Problem to solve —
Copy every line in the records below that contains the word "Center".
Segment Start: Data for review
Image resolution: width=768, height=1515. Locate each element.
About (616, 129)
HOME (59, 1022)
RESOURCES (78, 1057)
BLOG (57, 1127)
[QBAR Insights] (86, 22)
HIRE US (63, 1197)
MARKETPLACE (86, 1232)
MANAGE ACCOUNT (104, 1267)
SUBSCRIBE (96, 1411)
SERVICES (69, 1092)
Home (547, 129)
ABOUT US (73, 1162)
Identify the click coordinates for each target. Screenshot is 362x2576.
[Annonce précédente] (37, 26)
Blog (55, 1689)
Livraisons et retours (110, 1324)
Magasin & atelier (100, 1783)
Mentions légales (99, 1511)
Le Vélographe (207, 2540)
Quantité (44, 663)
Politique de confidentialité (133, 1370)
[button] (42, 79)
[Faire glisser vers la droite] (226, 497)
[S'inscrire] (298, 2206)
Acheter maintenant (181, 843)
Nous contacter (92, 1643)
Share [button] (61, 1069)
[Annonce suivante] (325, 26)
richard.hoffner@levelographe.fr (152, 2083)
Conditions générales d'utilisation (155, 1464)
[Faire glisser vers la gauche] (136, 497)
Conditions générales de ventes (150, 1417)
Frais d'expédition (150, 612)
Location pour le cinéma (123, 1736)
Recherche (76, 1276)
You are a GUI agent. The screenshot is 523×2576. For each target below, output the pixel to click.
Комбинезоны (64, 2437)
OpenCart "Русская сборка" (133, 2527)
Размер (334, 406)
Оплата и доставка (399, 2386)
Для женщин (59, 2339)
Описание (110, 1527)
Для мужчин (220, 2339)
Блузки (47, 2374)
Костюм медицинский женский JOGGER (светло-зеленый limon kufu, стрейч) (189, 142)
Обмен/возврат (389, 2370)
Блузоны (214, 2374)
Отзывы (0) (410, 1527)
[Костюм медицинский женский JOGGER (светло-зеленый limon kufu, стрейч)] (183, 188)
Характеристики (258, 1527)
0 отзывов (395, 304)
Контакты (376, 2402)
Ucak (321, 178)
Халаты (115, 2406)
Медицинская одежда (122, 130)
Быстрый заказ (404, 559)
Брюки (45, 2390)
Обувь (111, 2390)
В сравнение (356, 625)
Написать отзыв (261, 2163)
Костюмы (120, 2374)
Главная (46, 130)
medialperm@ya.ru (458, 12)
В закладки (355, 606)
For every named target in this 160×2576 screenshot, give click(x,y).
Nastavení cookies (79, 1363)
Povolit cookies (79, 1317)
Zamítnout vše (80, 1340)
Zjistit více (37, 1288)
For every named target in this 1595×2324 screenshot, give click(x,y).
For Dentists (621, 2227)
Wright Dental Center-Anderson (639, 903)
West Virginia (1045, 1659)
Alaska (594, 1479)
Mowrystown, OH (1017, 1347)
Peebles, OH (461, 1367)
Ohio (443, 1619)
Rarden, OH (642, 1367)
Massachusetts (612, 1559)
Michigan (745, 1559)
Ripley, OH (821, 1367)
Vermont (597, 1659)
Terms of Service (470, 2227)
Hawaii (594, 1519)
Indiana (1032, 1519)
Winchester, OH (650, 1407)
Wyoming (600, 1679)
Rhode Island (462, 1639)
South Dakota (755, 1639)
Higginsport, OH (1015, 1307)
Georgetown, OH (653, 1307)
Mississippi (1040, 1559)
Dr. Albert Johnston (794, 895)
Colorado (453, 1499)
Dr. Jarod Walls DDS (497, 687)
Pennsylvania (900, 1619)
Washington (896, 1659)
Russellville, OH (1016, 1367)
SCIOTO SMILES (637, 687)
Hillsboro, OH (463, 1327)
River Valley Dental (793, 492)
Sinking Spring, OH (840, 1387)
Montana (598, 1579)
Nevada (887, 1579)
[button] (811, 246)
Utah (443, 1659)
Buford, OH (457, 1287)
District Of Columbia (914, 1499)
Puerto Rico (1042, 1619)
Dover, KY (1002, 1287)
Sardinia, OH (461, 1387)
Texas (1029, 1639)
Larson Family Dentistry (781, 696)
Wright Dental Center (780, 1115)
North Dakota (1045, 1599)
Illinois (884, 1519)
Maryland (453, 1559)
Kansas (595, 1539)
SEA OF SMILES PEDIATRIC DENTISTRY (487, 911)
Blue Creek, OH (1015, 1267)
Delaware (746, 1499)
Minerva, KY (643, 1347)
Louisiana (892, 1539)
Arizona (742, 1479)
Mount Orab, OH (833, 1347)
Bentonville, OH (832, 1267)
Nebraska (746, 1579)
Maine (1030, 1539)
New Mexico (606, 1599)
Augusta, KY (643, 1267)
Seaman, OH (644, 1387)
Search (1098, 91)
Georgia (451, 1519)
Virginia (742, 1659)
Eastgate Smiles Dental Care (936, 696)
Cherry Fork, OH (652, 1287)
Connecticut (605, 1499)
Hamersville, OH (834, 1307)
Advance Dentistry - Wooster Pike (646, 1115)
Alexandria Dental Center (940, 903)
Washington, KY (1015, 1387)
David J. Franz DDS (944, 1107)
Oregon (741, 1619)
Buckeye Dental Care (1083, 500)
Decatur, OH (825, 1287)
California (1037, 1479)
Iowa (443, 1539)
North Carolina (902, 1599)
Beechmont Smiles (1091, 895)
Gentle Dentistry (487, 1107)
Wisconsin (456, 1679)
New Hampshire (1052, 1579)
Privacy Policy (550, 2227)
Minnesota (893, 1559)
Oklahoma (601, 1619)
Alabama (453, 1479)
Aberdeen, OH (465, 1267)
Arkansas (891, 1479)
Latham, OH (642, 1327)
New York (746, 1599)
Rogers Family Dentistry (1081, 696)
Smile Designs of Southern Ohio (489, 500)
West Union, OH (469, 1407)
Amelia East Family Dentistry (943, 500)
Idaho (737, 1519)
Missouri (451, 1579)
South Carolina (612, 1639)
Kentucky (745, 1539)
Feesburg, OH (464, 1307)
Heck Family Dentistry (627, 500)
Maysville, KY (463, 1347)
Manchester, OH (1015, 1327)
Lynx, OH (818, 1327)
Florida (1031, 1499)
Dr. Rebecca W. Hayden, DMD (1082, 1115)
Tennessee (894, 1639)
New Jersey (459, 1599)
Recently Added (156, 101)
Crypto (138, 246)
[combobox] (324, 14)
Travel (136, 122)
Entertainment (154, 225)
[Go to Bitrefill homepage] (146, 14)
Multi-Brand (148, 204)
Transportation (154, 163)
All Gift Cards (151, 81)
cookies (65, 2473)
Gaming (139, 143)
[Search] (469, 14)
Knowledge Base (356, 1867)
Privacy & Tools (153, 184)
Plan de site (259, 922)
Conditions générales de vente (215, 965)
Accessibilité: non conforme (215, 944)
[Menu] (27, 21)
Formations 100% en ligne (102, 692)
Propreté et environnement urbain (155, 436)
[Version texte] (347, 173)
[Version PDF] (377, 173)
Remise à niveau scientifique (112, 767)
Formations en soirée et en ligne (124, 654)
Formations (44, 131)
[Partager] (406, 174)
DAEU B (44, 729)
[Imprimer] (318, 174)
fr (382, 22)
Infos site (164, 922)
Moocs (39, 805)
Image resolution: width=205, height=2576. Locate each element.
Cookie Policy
Segment End: Data for review
Answer below —
Wright Dental Center-Anderson (639, 903)
Wright Dental Center (780, 1115)
Alexandria Dental Center (940, 903)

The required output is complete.